(Prompt) Please copy the data from the line containing "potential [473, 586]" through the final line, both included, keeping every character unchanged.

(Exercise input)
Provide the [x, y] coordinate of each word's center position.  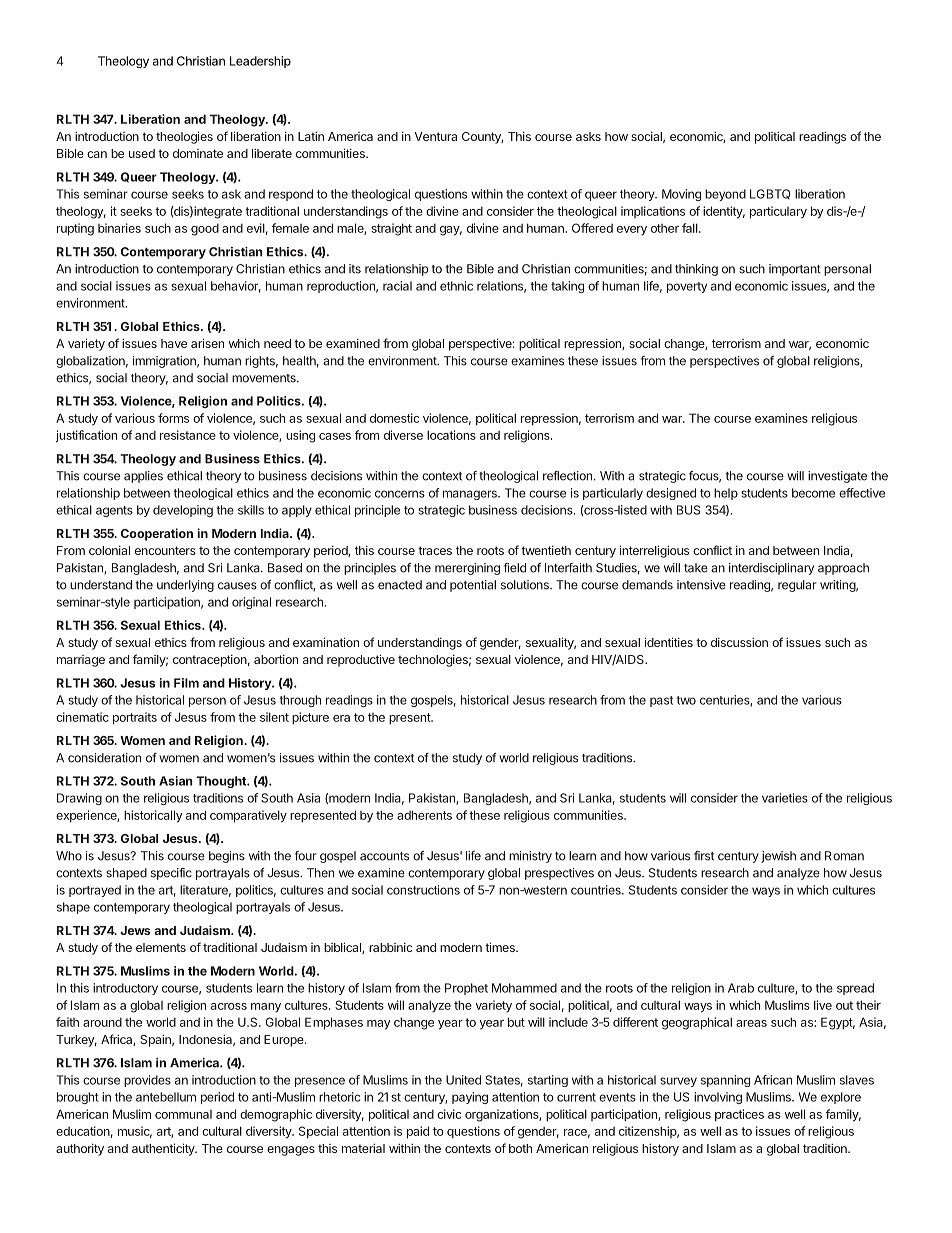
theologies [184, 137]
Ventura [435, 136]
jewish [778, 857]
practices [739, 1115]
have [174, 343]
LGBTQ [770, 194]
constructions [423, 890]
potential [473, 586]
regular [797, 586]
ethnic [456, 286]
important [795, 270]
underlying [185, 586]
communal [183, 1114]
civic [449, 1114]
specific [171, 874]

(The response)
potential [473, 586]
regular [797, 586]
ethnic [456, 286]
important [795, 270]
underlying [185, 586]
communal [183, 1114]
civic [449, 1114]
specific [171, 874]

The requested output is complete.